The most common solution is by using a double-buffer of commands. This consists of running the renderer backend in a speparate thread, where all draw calls and communication with the OpenGL API are performed. The frontend thread that runs the game logic communicates with the backend renderer via a command double-buffer.
Layered Rendering
Its important to sort video commands (generated by different threads) before submiting them to OpenGL, for the sack of both correctness and performance. For example, to draw transparent objects via blending, we need draw opaque object first, usually from front-to-back, and draw translucents from back-to-front.
The idea here is to assign a integer key to a command which is used for sorting.
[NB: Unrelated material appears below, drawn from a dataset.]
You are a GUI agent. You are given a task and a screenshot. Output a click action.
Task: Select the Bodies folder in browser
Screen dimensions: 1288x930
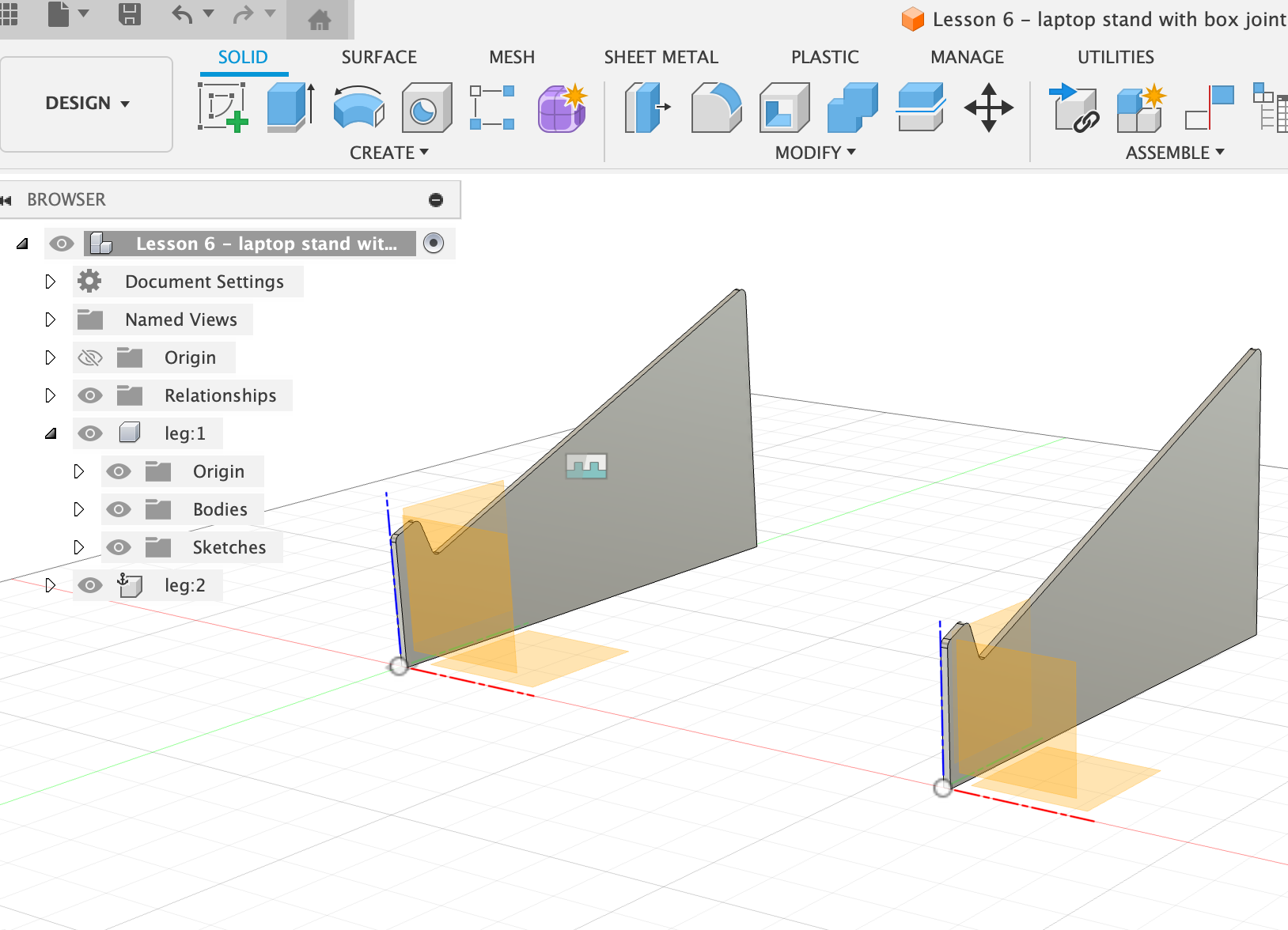point(220,509)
Depending on where those bits are stored in the integer, you can apply different sorting criteria for the same array of commands, as long as you know how the keys were built.
Resource Objects
Render state and data, which are combined into final render pipeline, are bundled into a few, precompiled resource objects in video module.
All resources types can be created instantly from data in memory, and meshes, textures can also be loaded asynchronously from the filesystem.
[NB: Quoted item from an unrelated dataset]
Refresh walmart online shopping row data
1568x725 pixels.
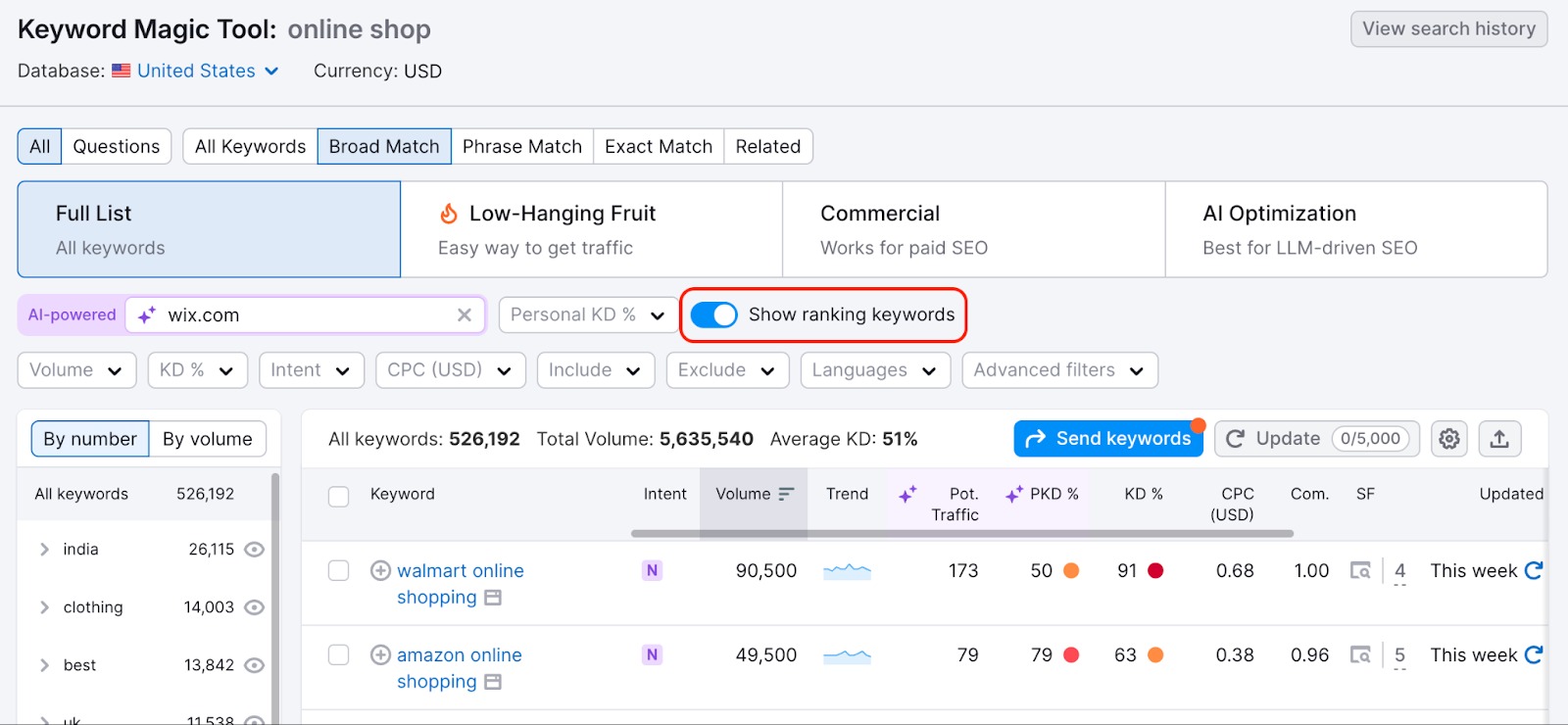[x=1534, y=570]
And the actual resource objects are usually private and opaque, you will get a Handle
immediately for every resource objects you created instead of some kind of reference.
Its the unique identifier for the resource, its type-safe and copyable.
When you are done with the created resource objects, its your responsiblity to delete the
resource object with Handle to avoid leaks.
For these things loaded from filesystem, it could be safely shared by the Location. We
keeps a use-counting internally. It will not be freed really, before all the users deletes
its Handle.
Surface Object
Surface object plays as the Layer role we mentioned above, all the commands we submitted
in application code is attached to a specific Surface. Commands inside Surface are
sorted before submitting to underlying OpenGL.
Surface object also holds references to render target, and wraps rendering operations to it. Likes clearing, offscreen-rendering, MSAA resolve etc..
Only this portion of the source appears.